- Data records

################

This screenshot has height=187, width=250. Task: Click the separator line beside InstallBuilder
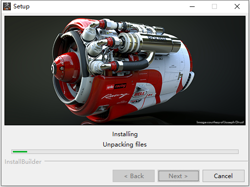146,161
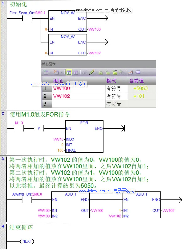
Task: Click the FOR instruction box
Action: click(84, 136)
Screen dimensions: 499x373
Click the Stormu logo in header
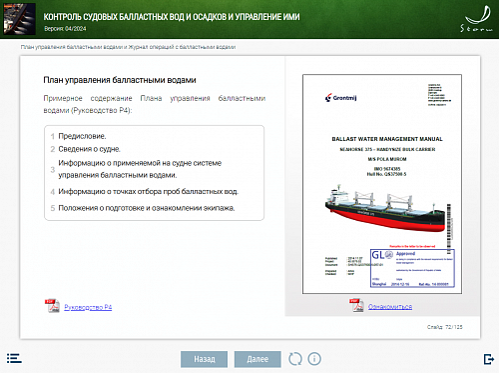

################

- Task instructions
Could you transcribe the material above exactly, keeping every picture out?

- Task output
This screenshot has height=187, width=250. Task: Click the separator line beside InstallBuilder
146,161
Task: Click the FOR instruction box
Action: click(84, 136)
Screen dimensions: 499x373
Click the Stormu logo in header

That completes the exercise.